::: RAW DATA :::

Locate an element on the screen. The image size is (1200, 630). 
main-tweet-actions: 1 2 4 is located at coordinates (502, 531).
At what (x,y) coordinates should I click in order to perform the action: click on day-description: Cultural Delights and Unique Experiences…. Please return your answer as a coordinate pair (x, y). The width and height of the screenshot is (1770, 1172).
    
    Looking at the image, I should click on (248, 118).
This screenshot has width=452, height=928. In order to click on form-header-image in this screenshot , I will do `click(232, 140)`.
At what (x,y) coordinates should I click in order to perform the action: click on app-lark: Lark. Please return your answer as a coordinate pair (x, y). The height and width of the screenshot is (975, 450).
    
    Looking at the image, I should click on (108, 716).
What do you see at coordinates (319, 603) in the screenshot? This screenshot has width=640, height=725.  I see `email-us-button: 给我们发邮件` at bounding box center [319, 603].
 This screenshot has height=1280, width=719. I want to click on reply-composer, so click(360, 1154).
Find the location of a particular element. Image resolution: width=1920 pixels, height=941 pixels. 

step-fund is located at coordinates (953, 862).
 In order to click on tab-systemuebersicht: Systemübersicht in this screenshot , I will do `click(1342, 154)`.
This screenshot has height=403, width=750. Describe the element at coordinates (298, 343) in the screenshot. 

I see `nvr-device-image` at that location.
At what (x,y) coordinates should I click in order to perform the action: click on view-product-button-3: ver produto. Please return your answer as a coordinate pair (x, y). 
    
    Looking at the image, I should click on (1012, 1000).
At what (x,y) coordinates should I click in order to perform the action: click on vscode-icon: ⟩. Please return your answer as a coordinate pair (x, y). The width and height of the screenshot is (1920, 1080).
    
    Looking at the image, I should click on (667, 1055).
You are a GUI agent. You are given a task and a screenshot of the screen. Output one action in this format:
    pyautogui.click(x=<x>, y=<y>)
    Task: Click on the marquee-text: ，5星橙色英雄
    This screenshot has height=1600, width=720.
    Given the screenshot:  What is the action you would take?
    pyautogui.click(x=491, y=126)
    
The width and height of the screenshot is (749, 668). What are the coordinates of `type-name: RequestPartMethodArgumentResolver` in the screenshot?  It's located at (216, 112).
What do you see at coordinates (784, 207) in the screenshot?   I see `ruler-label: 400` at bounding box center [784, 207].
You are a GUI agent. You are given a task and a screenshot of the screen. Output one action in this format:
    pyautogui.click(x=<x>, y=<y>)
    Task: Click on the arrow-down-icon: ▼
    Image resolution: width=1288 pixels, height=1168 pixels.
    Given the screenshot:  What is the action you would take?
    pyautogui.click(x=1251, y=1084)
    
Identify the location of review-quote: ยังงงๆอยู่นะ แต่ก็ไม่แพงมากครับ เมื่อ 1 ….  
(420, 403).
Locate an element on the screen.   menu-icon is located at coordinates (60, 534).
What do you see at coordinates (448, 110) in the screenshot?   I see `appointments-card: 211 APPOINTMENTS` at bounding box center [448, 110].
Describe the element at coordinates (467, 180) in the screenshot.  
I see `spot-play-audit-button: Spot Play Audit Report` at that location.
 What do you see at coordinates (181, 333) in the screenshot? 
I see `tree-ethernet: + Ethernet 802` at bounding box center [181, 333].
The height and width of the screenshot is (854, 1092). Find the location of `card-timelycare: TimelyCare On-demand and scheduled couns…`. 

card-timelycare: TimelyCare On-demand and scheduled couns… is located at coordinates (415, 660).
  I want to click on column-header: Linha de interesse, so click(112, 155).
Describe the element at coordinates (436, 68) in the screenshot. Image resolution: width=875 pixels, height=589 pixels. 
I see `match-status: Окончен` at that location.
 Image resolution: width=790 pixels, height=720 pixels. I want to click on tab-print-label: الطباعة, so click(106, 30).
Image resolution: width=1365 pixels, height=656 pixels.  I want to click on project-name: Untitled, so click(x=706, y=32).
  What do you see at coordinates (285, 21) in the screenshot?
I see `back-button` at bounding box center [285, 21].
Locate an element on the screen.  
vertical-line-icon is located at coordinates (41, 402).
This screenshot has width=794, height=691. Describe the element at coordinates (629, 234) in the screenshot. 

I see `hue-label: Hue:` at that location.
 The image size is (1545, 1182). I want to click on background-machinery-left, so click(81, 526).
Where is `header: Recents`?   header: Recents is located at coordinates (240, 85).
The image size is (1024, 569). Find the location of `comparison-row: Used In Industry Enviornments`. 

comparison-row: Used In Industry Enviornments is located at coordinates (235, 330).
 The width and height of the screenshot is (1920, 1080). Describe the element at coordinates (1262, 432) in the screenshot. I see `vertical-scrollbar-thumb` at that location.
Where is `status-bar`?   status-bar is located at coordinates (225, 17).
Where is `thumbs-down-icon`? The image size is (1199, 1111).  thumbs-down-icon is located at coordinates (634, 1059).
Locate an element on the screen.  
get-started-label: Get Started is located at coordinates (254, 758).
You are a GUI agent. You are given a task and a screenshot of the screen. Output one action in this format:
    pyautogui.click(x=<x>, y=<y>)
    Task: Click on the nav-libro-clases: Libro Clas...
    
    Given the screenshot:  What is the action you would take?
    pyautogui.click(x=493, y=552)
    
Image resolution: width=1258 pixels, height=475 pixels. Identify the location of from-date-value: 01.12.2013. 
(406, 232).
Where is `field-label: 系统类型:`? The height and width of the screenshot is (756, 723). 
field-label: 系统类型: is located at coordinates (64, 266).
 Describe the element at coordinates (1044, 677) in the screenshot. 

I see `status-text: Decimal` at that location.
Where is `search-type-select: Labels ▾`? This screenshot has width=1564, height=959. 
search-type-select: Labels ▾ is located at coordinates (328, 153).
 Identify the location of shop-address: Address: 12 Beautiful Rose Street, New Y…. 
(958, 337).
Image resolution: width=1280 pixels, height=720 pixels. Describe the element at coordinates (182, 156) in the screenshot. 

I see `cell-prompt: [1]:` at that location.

:::

Please copy all of the lines above again, replacing "coordinate pair" with "point" and leaving everything else unchanged.

Locate an element on the screen. The image size is (1200, 630). 
main-tweet-actions: 1 2 4 is located at coordinates (502, 531).
At what (x,y) coordinates should I click in order to perform the action: click on day-description: Cultural Delights and Unique Experiences…. Please return your answer as a point (x, y). The width and height of the screenshot is (1770, 1172).
    
    Looking at the image, I should click on (248, 118).
This screenshot has width=452, height=928. In order to click on form-header-image in this screenshot , I will do `click(232, 140)`.
At what (x,y) coordinates should I click in order to perform the action: click on app-lark: Lark. Please return your answer as a point (x, y). The height and width of the screenshot is (975, 450).
    
    Looking at the image, I should click on (108, 716).
What do you see at coordinates (319, 603) in the screenshot? This screenshot has width=640, height=725.  I see `email-us-button: 给我们发邮件` at bounding box center [319, 603].
 This screenshot has height=1280, width=719. I want to click on reply-composer, so click(360, 1154).
Find the location of a particular element. Image resolution: width=1920 pixels, height=941 pixels. 

step-fund is located at coordinates (953, 862).
 In order to click on tab-systemuebersicht: Systemübersicht in this screenshot , I will do `click(1342, 154)`.
This screenshot has height=403, width=750. Describe the element at coordinates (298, 343) in the screenshot. 

I see `nvr-device-image` at that location.
At what (x,y) coordinates should I click in order to perform the action: click on view-product-button-3: ver produto. Please return your answer as a point (x, y). 
    
    Looking at the image, I should click on (1012, 1000).
At what (x,y) coordinates should I click in order to perform the action: click on vscode-icon: ⟩. Please return your answer as a point (x, y). The width and height of the screenshot is (1920, 1080).
    
    Looking at the image, I should click on (667, 1055).
You are a GUI agent. You are given a task and a screenshot of the screen. Output one action in this format:
    pyautogui.click(x=<x>, y=<y>)
    Task: Click on the marquee-text: ，5星橙色英雄
    This screenshot has height=1600, width=720.
    Given the screenshot:  What is the action you would take?
    pyautogui.click(x=491, y=126)
    
The width and height of the screenshot is (749, 668). What are the coordinates of `type-name: RequestPartMethodArgumentResolver` in the screenshot?  It's located at (216, 112).
What do you see at coordinates (784, 207) in the screenshot?   I see `ruler-label: 400` at bounding box center [784, 207].
You are a GUI agent. You are given a task and a screenshot of the screen. Output one action in this format:
    pyautogui.click(x=<x>, y=<y>)
    Task: Click on the arrow-down-icon: ▼
    Image resolution: width=1288 pixels, height=1168 pixels.
    Given the screenshot:  What is the action you would take?
    pyautogui.click(x=1251, y=1084)
    
Identify the location of review-quote: ยังงงๆอยู่นะ แต่ก็ไม่แพงมากครับ เมื่อ 1 ….  
(420, 403).
Locate an element on the screen.   menu-icon is located at coordinates (60, 534).
What do you see at coordinates (448, 110) in the screenshot?   I see `appointments-card: 211 APPOINTMENTS` at bounding box center [448, 110].
Describe the element at coordinates (467, 180) in the screenshot.  
I see `spot-play-audit-button: Spot Play Audit Report` at that location.
 What do you see at coordinates (181, 333) in the screenshot? 
I see `tree-ethernet: + Ethernet 802` at bounding box center [181, 333].
The height and width of the screenshot is (854, 1092). Find the location of `card-timelycare: TimelyCare On-demand and scheduled couns…`. 

card-timelycare: TimelyCare On-demand and scheduled couns… is located at coordinates (415, 660).
  I want to click on column-header: Linha de interesse, so click(112, 155).
Describe the element at coordinates (436, 68) in the screenshot. Image resolution: width=875 pixels, height=589 pixels. 
I see `match-status: Окончен` at that location.
 Image resolution: width=790 pixels, height=720 pixels. I want to click on tab-print-label: الطباعة, so click(106, 30).
Image resolution: width=1365 pixels, height=656 pixels.  I want to click on project-name: Untitled, so click(x=706, y=32).
  What do you see at coordinates (285, 21) in the screenshot?
I see `back-button` at bounding box center [285, 21].
Locate an element on the screen.  
vertical-line-icon is located at coordinates (41, 402).
This screenshot has width=794, height=691. Describe the element at coordinates (629, 234) in the screenshot. 

I see `hue-label: Hue:` at that location.
 The image size is (1545, 1182). I want to click on background-machinery-left, so click(81, 526).
Where is `header: Recents`?   header: Recents is located at coordinates (240, 85).
The image size is (1024, 569). Find the location of `comparison-row: Used In Industry Enviornments`. 

comparison-row: Used In Industry Enviornments is located at coordinates (235, 330).
 The width and height of the screenshot is (1920, 1080). Describe the element at coordinates (1262, 432) in the screenshot. I see `vertical-scrollbar-thumb` at that location.
Where is `status-bar`?   status-bar is located at coordinates (225, 17).
Where is `thumbs-down-icon`? The image size is (1199, 1111).  thumbs-down-icon is located at coordinates (634, 1059).
Locate an element on the screen.  
get-started-label: Get Started is located at coordinates (254, 758).
You are a GUI agent. You are given a task and a screenshot of the screen. Output one action in this format:
    pyautogui.click(x=<x>, y=<y>)
    Task: Click on the nav-libro-clases: Libro Clas...
    
    Given the screenshot:  What is the action you would take?
    pyautogui.click(x=493, y=552)
    
Image resolution: width=1258 pixels, height=475 pixels. Identify the location of from-date-value: 01.12.2013. 
(406, 232).
Where is `field-label: 系统类型:`? The height and width of the screenshot is (756, 723). 
field-label: 系统类型: is located at coordinates (64, 266).
 Describe the element at coordinates (1044, 677) in the screenshot. 

I see `status-text: Decimal` at that location.
Where is `search-type-select: Labels ▾`? This screenshot has width=1564, height=959. 
search-type-select: Labels ▾ is located at coordinates (328, 153).
 Identify the location of shop-address: Address: 12 Beautiful Rose Street, New Y…. 
(958, 337).
Image resolution: width=1280 pixels, height=720 pixels. Describe the element at coordinates (182, 156) in the screenshot. 

I see `cell-prompt: [1]:` at that location.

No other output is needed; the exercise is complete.